Louisiana is pursuing a criminal case against another out-of-state doctor accused of mailing abortion pills to a patient in the state, court documents filed this month revealed.

A warrant for the arrest of a California doctor is a rare charge of violating one of the state abortion bans that has taken effect since the U.S. Supreme Court overturned Roe v.
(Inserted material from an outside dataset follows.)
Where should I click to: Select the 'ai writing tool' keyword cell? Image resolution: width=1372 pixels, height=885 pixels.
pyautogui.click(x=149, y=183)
Wade in 2022 and allowed enforcement.

It represents an additional front in a growing legal battle between liberal and conservative states over prescribing abortion medications via telehealth and mailing them to patients.

Pills are the most common way abortions are accessed in the U.S., and are a major reason that, despite the bans, abortion numbers rose last year, according to a report.
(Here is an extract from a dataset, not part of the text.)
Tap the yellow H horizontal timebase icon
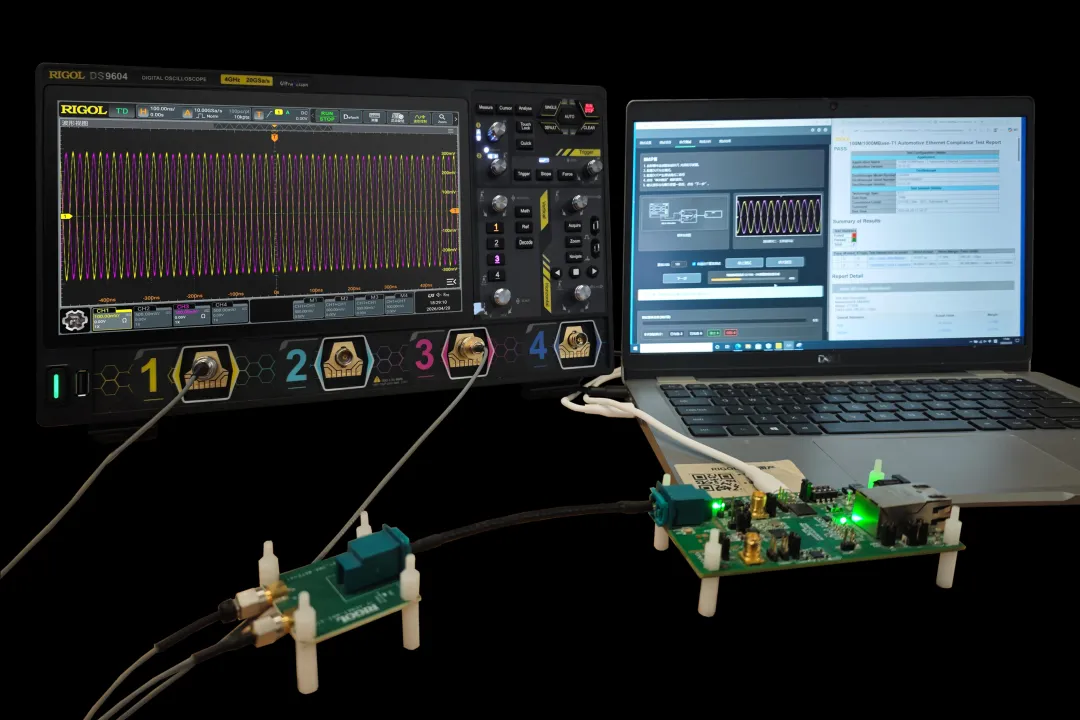Viewport: 1080px width, 720px height. [x=145, y=112]
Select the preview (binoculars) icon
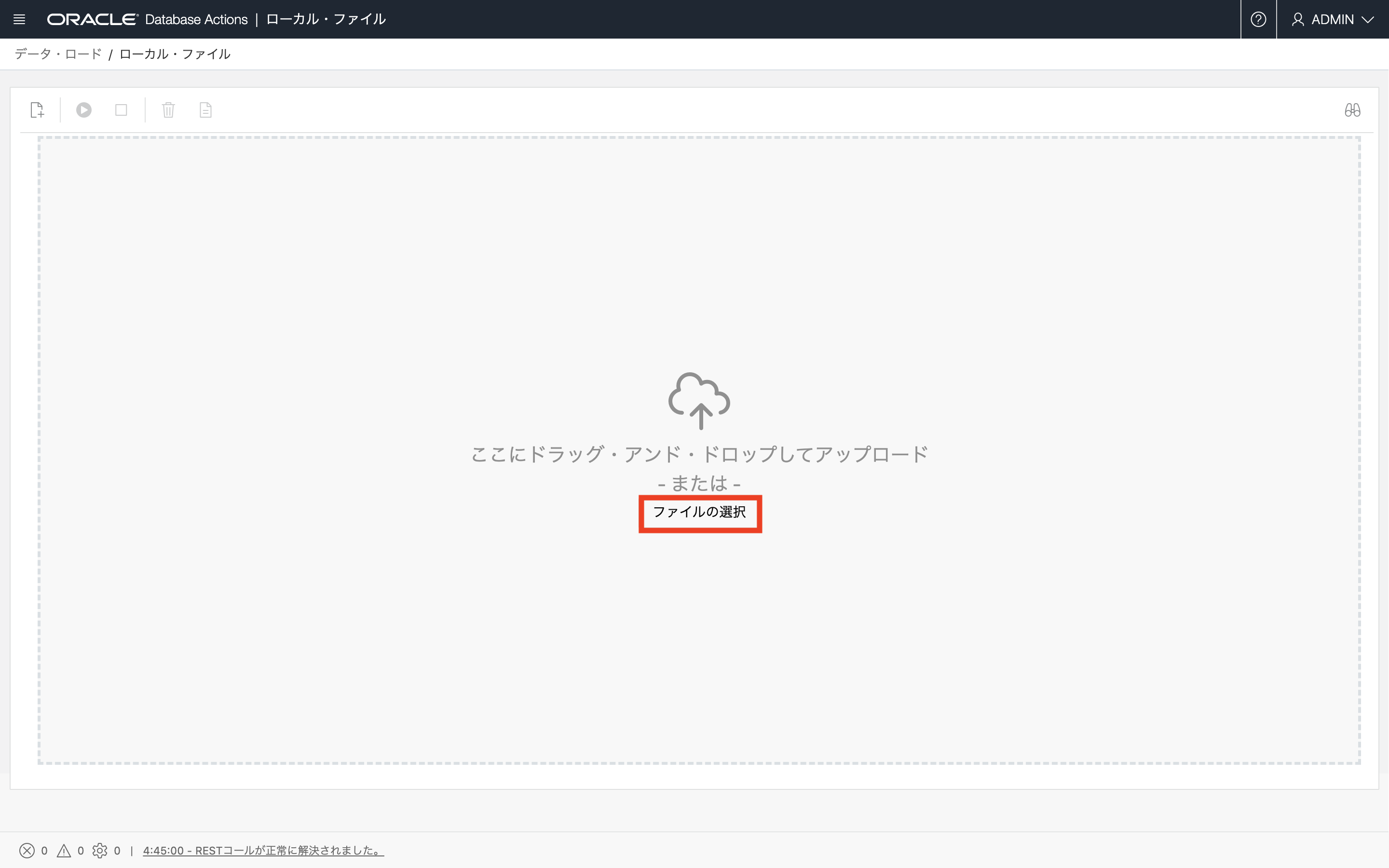Image resolution: width=1389 pixels, height=868 pixels. click(x=1352, y=109)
A Louisiana woman says she was forced to take abortion drugs

Louisiana said in a court case filed Sept. 19 that it had issued a warrant for a California-based doctor who it says provided pills to a Louisiana woman in 2023.

Both the woman, Rosalie Markezich, and the state attorney’s general, are seeking to be part of a lawsuit that seeks to order drug regulators to bar telehealth prescriptions to mifepristone, one of the two drugs usually used in combination for medication abortions.

In court filings, Markezich says her boyfriend at the time used her email address to order drugs from Dr. Remy Coeytaux, a California physician, and sent her $150, which she forwarded to Coeytaux. She said she had no other contact with the doctor.

She said she did not want to take the pills but felt forced to and said in the filing that “the trauma of my chemical abortion still haunts me” and that it would not have happened if telehealth prescriptions to the drug were off limits.

The accusation builds on a position taken by anti-abortion groups: That allowing abortion pills to be prescribed by phone or video call and filled by mail opens the door to women being coerced to take them.

“Rosalie is bravely representing many woman who are victimized by the illegal, immoral, and unethical conduct of these drug dealers,” Louisiana Attorney General Liz Murrill said in a statement.